Etude de Joseph R. Michalski (1) et de Paul B. Niles (2), publiée le 10 octobre 2010 dans « Nature Geoscience ».
(1)Planetary Science Institute, Tucson, Arizona / Institut d’Astrophysique Spatiale, Université de Paris Sud, Orsay.
(2)Astromaterials Research and exploration Science, NASA Johnson Space Center, Houston, Texas.
Nous présentons ici un aperçu de cette étude, disponible (en anglais et moyennant payement) sur le site www.nature.com/naturegeoscience
L’étude porte sur les roches du cratère Leighton (57°E / 3°N), proche du volcan Syrtis Major, qui a répandu ses laves sur toute la région, y compris sur l’emplacement du cratère Leighton. Elle a été effectuée sur la base des données recueillies par les spectromètres CRISM (Mars Reconnaissance Orbiter) et OMEGA (Mars Express) ainsi que des photos prises par la caméra HiRISE.
Image en couleurs du pic central du cratère Leighton montrant des couches intercalées de carbonate (claires) et de chlorite (sombres). Ces roches suggèrent que des couches de sédiments contenant des carbonates et des argiles ont subi un métamorphisme en profondeur dans un environnement hydrothermal.
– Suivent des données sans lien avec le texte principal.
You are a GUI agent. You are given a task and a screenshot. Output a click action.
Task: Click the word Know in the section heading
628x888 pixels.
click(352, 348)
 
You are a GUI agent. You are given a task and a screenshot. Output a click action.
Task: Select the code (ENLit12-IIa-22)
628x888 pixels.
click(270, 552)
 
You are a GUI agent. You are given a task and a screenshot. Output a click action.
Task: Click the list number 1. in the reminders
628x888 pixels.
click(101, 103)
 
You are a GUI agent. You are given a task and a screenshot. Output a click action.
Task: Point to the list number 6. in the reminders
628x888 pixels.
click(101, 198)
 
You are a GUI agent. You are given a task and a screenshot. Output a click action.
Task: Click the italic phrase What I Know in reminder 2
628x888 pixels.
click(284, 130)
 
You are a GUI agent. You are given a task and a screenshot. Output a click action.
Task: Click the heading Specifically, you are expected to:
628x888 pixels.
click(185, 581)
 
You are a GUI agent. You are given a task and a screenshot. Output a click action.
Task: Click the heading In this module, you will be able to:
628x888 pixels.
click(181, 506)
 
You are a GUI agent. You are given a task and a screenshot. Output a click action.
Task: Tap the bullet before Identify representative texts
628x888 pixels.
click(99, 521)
Credit: NASA/JPL/University of Arizona
Dans ce cratère, il apparaît des kaolinites, des carbonates et des silicates hydratés riches en fer et en magnésium, toutes roches impliquant une longue action de l’eau. La caméra HiRISE montre que ces roches correspondent au pic central du cratère et donc aux roches profondes sous-jacentes, exhumées par l’impact. Compte tenu de la taille du cratère, les roches ont dû remonter d’une profondeur d’environ 6 km.
Le schéma montre comment les cratères d’impact peuvent exhumer des matériaux des profondeurs. La remonté se fait au pic central. Sur l’image, les données infrarouges de THEMIS (THermal EMission Imaging System embarqué sur l’orbiteur Mars Odyssey de la NASA) et les spectres examinés par OMEGA (spectromètre embarqué sur Mars Express de l’ESA) sont appliqués sur une topographie établie par MOLA (Mars Orbiter Laser Altimeter embarqué sur l’orbiteur Mars Global Surveyor de la NASA) montrant le cratère Leighton en surface et en coupe (le cratère a 65 km de diamètre et l’exagération verticale est de 10 fois).
Credit: NASA/JPL/University of Arizona.
On pouvait se poser la question de savoir si l’hydratation et l’absorption du carbone, intenses, s’étaient faites après l’impact (et la remontée des roches) ou auparavant. Compte tenu du caractère massif du phénomène concernant les roches du pic, il apparaît que cette hydratation a eu lieu avant l’impact et qu’elle concerne donc aussi le socle rocheux en dessous du manteau de lave provenant de Syrtis Major. Ce socle est probablement constitué de sédiments siliciclastiques (grains de silice) et volcaniques porteurs de carbonates autrefois présents en surface, et qui ont été métamorphisés dans les profondeurs de la croûte. En conséquence l’époque à laquelle l’hydratation s’est effectuée correspond à la période antérieure au volcanisme de Syrtis Major. C’est donc à cette époque très ancienne que l’atmosphère était suffisamment épaisse pour permettre à l’eau de subsister à l’état liquide en surface et permettre l’absorption du carbone de l’atmosphère par les roches qu’elle baignait.
Jusqu’à présent on avait trouvé peu de carbonates sur Mars (dans la région de Nili Fossae et dans quelques affleurements rocheux des Columbia Hills au centre du cratère Gusev). Cette découverte indique qu’il devrait y en avoir beaucoup plus sous les épanchements massifs de lave survenus à la fin du phyllosien et pendant le theiikien.
Cela confirme bien la théorie du Professeur Jean-Pierre Bibiring, selon lequel l’eau était (à une époque reculée) abondante en surface partout sur Mars et pas seulement dans ce qui apparaissait jusqu’à présent comme pouvant avoir été un océan boréal (Vastitas Borealis). Cet « océan » n’a dû, en fin de compte, avoir été qu’une « mer » au sens lunaire, c'est-à-dire une vaste étendue de lave ayant recouvert cet hémisphère lors du bombardement massif tardif de Mars. Elle a pu être occupée ultérieurement par de l’eau lors des grands épanchements provoqués par l’activité tectonique / volcanique de la fin de l’Hespérien mais cette eau, même si elle a pu avoir une action dont il reste des traces (estuaires, volcanisme de boue), n’a pas subsisté suffisamment longtemps en surface pour modifier profondément les roches avec lesquelles elle était en contact.
C’est évidemment une information extrêmement intéressante du point de vue exobiologique.